*Work instruction*:
Pictures stay out of the copy. Transcribe exactly, and only, the line with "Given: Switch to the โพสต์ tab" through the last line of the entries below.

*Dataset records*:
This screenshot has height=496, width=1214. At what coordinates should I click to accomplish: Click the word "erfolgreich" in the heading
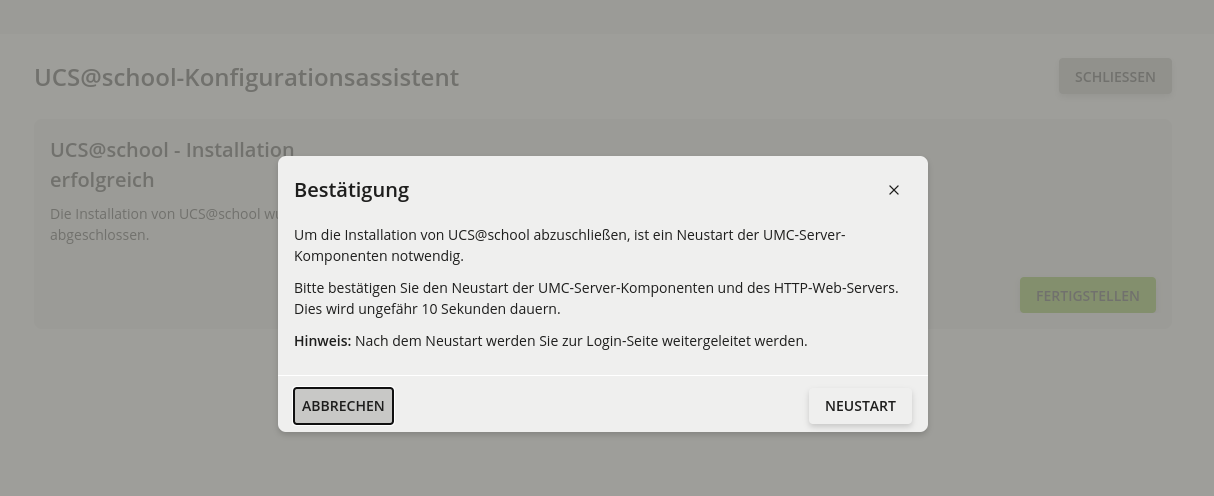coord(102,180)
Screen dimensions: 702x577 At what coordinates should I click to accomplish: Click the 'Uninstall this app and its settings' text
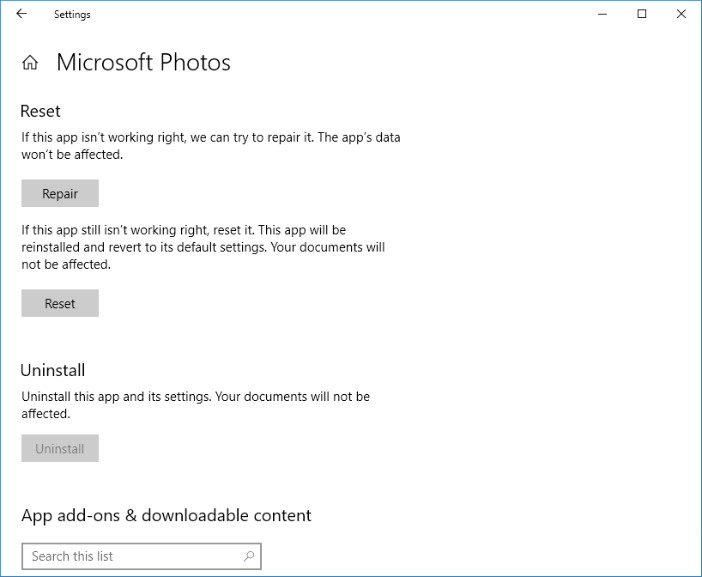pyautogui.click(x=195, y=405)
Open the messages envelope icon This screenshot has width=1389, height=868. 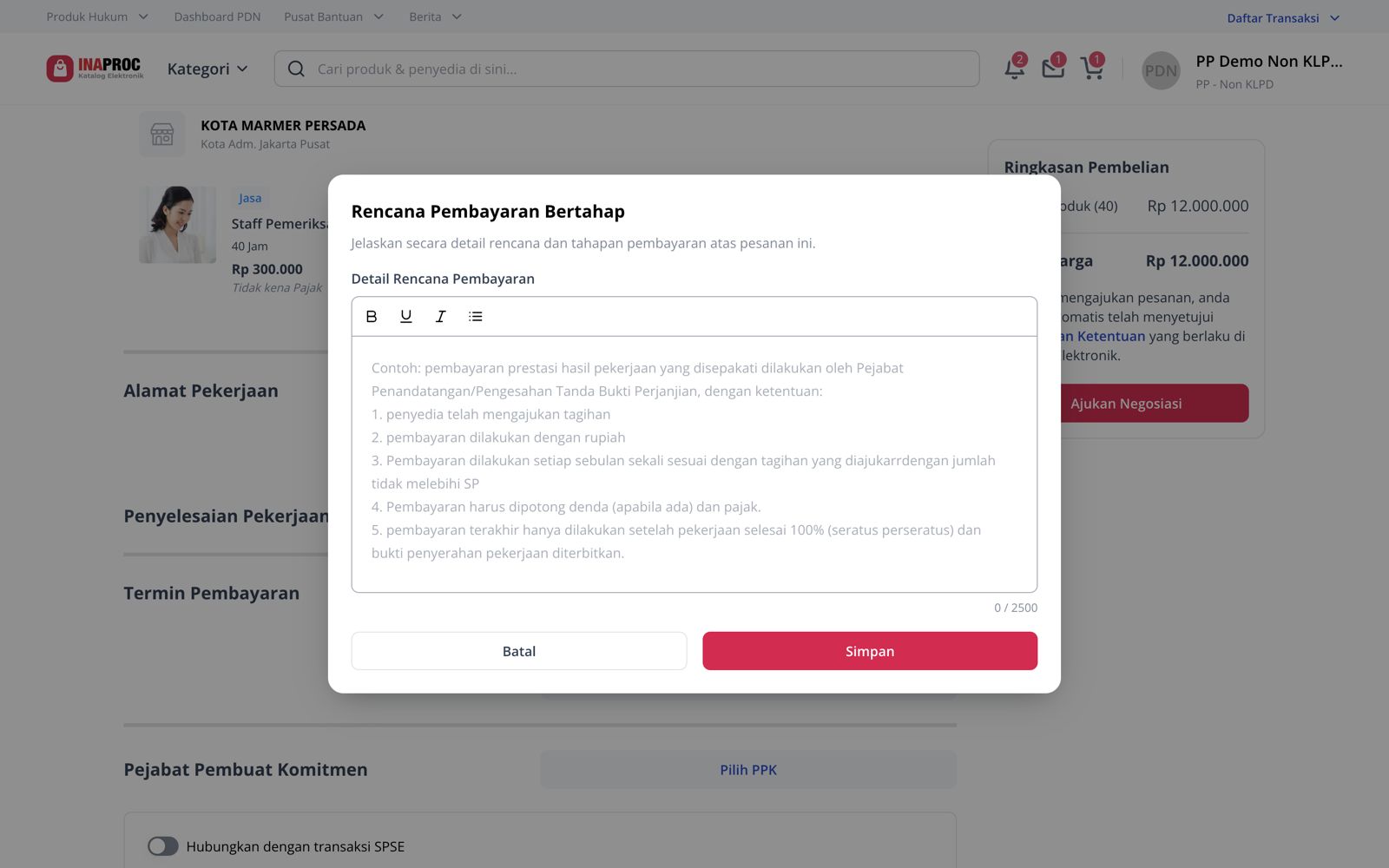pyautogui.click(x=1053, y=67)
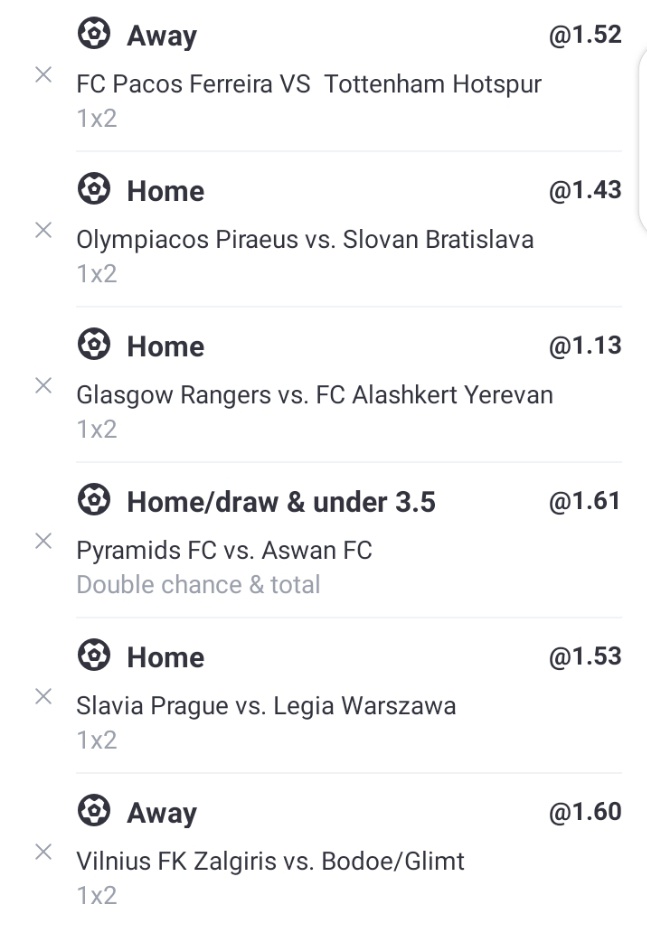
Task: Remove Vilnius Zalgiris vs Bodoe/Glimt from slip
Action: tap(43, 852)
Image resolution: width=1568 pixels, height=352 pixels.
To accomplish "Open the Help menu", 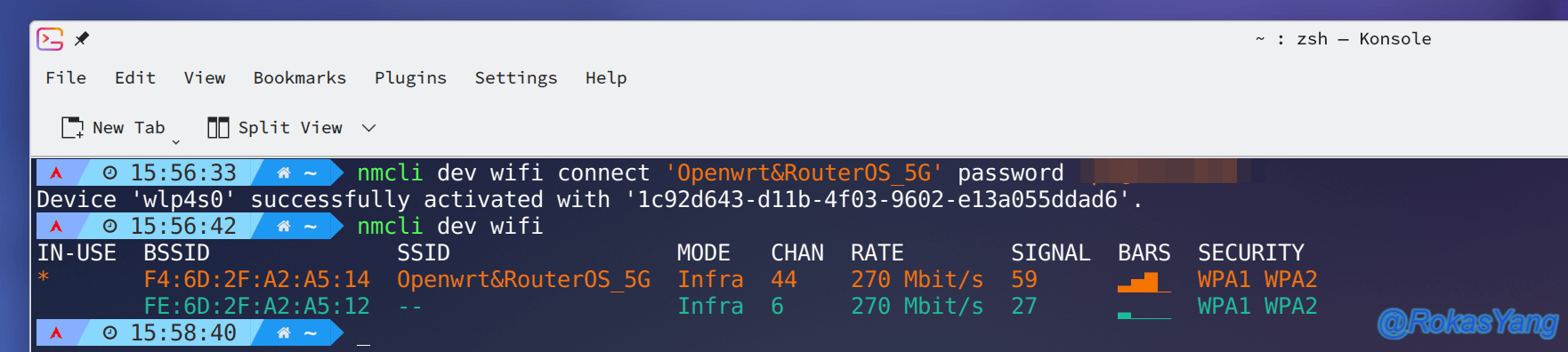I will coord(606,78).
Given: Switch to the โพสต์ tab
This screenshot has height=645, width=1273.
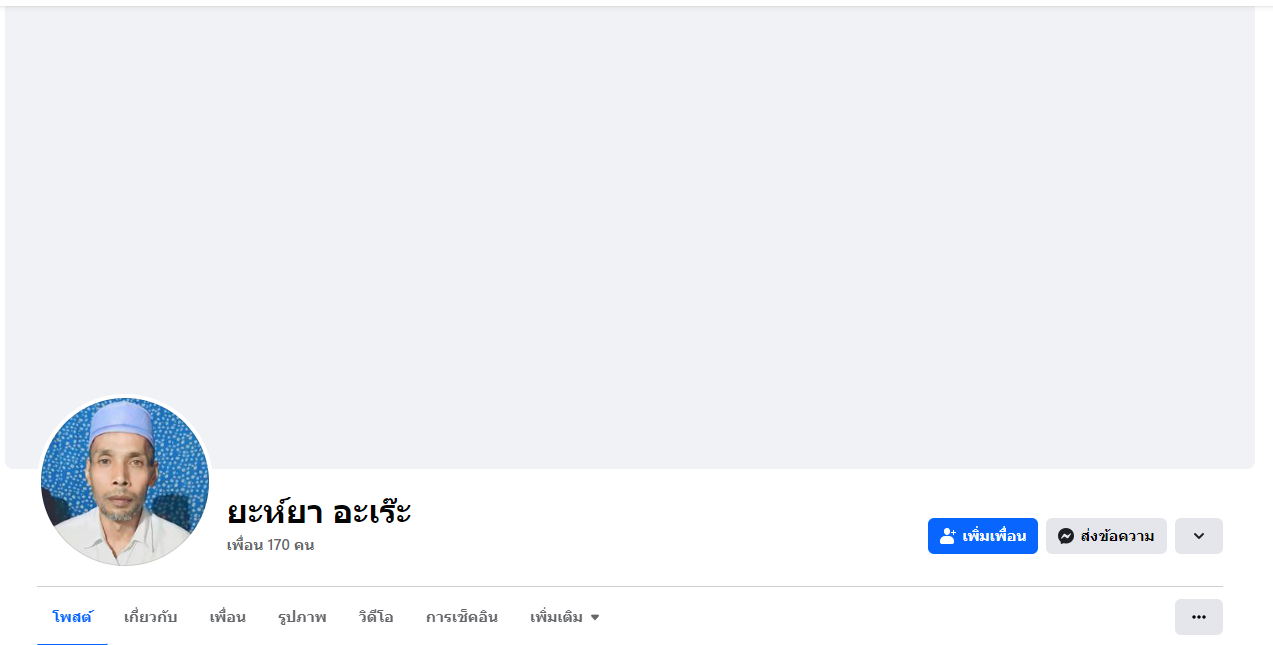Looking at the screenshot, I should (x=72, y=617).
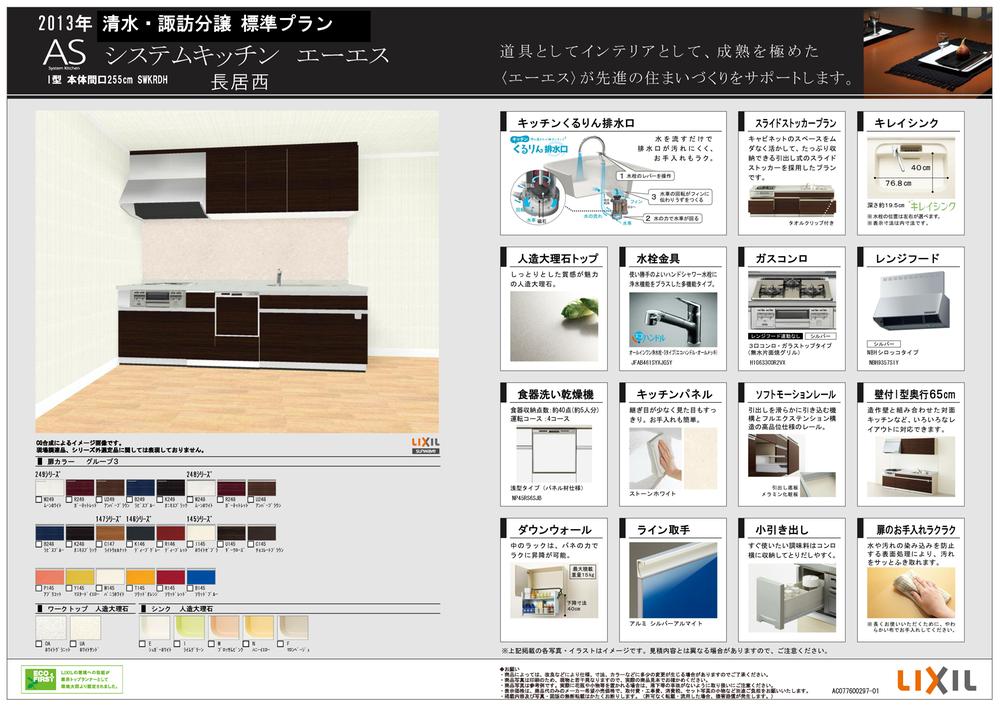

*Result of the task*:
Given: Switch to the โพสต์ tab
This screenshot has height=645, width=1273.
Looking at the screenshot, I should (x=72, y=617).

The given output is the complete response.